The idea to increase crop-based and deal away with palm-oil additives was first aired last year by European MPs, namely by a Czech rapporteur, Mrs Katerina Konecna of the European United Left/Nordic Green Left. More than 600 MPs supported the motion.
At first, this motion was justified by a brief draft study on deforestation (of June 2017), procured by the Commission, then by a complete version of the same study in January 2018, and finally, in February–April, by a more balanced new report with a focus on economic effects in the form of Study on the environmental impact of palm oil consumption and on existing sustainability standards (commissioned by the DG Environment). This one was tabled at the European Council, the Commission, and the Parliament in April this year. The total volume of these reports is about 730 pages, of the parliamentary hearing – 250 pages.
The logging of rain forests in today palm-oil exporting countries (the combined sales of Malaysia, Indonesia, and Thailand amount to some 90% of the total) started at the beginning of the 20th century when trees were cleared for rubber plantations, then for mining and resettlement of poor households (in the 1950s and the 1960s), and it went on until 1980. After 1980, the production of palm oil recovered, an event that was hailed as a “global cornerstone”, the hallmark of “progressive and long-term development of human society”.
Ten years ago, Malaysia adopted a Forest Management Plan to increase the acreage of protected forest by 5% by 2017. According to a World Bank report of November 2017, “despite the complex legal and institutional structure, Malaysia is a success story in delivering efficient land administration services”. WWF Malaysia admits that rain forest in the country covers almost 60% of the country’s territory, but states it is not enough.
It seems that there is little progress in land and forest user rights in Indonesia, but as recently as in the fall of 2015, a private this tank in Jakarta, Center for Indonesian Policy Studies, proposed that deforestation can be dealt with strengthening communal and private property rights.
If one summarizes these documents and the available information on palm oil production and sales for bio fuels, the following regularities and effects seem obvious:
The palm-oil sales picked up as the demand was supported by regulation like RED (but not only) in 2009, but not for long;
The prices of palm-oil and other “clean” additives are correlated with business cycles and the use of diesel in general;
Presumably, the production has supported about 1.2 mln farmers around the globe, who are likely to be severely discriminated by the ban.
It would be no accident if MEPs then will complain about “global inequality” and propose relief programs for the affected countries.

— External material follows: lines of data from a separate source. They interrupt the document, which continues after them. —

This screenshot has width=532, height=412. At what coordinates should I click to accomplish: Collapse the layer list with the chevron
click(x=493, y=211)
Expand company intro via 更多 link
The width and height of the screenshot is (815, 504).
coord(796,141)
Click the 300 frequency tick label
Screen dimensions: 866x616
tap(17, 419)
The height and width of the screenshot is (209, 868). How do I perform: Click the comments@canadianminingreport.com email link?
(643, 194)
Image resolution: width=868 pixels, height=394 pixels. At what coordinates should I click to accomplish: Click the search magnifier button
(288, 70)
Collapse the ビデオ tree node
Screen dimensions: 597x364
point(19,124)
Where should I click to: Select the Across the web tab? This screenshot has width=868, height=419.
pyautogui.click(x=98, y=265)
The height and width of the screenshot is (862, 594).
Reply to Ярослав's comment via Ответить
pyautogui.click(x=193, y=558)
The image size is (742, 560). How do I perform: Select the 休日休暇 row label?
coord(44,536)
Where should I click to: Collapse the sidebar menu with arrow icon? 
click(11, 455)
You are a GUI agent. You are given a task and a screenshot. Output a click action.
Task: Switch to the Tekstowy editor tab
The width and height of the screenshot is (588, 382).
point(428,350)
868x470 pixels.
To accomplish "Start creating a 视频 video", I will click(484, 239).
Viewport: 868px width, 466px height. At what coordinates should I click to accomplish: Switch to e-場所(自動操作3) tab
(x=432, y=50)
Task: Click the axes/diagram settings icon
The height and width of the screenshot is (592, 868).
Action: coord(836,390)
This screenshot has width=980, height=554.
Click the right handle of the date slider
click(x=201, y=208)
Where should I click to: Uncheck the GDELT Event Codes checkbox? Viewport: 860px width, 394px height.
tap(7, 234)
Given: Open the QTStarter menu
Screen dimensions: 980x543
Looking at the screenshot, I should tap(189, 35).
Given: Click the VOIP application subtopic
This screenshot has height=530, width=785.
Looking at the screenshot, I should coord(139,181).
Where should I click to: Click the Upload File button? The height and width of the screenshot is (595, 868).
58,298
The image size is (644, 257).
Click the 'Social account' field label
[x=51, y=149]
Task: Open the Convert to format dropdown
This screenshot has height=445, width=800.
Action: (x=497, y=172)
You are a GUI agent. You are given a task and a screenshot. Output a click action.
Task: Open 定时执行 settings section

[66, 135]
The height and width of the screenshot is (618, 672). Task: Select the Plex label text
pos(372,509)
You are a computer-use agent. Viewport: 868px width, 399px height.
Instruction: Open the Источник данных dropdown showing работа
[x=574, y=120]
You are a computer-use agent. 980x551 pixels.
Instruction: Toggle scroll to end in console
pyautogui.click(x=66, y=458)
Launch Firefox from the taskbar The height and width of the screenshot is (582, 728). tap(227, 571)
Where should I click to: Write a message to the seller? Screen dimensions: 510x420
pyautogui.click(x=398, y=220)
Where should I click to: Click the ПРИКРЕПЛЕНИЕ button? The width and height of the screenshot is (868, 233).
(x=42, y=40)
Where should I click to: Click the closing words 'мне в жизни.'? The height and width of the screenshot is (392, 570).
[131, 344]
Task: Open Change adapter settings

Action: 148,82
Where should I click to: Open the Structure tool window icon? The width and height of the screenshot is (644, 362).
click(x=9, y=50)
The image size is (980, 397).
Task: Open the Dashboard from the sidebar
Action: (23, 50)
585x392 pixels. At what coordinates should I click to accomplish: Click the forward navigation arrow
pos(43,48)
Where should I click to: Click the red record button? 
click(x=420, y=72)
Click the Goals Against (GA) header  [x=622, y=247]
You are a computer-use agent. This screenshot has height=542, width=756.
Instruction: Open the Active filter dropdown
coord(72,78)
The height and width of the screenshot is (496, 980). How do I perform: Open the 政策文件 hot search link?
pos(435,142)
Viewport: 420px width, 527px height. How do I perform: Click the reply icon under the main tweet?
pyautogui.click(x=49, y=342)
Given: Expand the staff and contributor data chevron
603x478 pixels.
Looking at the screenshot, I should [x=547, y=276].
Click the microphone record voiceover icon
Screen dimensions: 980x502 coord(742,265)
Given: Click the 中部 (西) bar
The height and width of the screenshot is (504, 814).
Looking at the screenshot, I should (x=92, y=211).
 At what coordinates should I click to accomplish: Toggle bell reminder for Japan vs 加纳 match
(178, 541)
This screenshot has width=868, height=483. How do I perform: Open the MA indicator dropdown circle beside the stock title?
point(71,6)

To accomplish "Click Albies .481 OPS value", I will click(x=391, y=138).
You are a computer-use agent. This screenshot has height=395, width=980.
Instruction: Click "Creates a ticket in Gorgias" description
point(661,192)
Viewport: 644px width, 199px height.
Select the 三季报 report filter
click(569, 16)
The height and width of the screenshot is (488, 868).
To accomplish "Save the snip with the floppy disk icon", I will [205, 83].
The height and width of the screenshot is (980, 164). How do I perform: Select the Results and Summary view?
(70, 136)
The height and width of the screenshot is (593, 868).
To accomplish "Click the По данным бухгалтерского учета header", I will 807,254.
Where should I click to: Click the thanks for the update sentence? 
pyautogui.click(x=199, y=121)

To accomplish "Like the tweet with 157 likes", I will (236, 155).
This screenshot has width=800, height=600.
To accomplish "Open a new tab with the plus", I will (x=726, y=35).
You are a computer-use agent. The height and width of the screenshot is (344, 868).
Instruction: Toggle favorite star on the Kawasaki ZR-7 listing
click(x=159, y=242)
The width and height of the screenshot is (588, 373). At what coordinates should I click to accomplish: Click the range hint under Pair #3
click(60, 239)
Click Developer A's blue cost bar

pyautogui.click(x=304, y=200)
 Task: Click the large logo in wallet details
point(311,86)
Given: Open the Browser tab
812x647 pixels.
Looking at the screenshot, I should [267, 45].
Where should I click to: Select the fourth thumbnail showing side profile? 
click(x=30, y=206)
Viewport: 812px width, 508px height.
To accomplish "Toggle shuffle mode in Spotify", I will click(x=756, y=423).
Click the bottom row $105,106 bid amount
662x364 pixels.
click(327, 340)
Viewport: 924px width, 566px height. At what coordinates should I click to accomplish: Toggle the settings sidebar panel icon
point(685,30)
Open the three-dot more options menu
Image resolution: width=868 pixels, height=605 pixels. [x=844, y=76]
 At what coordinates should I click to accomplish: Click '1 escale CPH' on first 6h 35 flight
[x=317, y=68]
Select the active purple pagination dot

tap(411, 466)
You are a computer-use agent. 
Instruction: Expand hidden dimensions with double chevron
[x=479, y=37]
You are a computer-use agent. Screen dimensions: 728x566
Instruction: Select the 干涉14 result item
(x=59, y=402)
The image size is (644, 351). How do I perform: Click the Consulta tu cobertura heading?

More importantly, however, the ban violates at least three of the five WTO principles, those of Non-discrimination, Reciprocity, and of Binding and enforceable commitments (which requires multilateral trade negotiations). The EU, if the amendments to RED are adopted and the ETD is retained in its current shape, will set an example of discretization of already a difficult to maintain balance of global trade rules.
1 Citigroup Global Markets, Pan European Utilities: The € 1,000,000,000,000 (trillion) Decade, Citigroup, 22 October 2009, p. 3-4.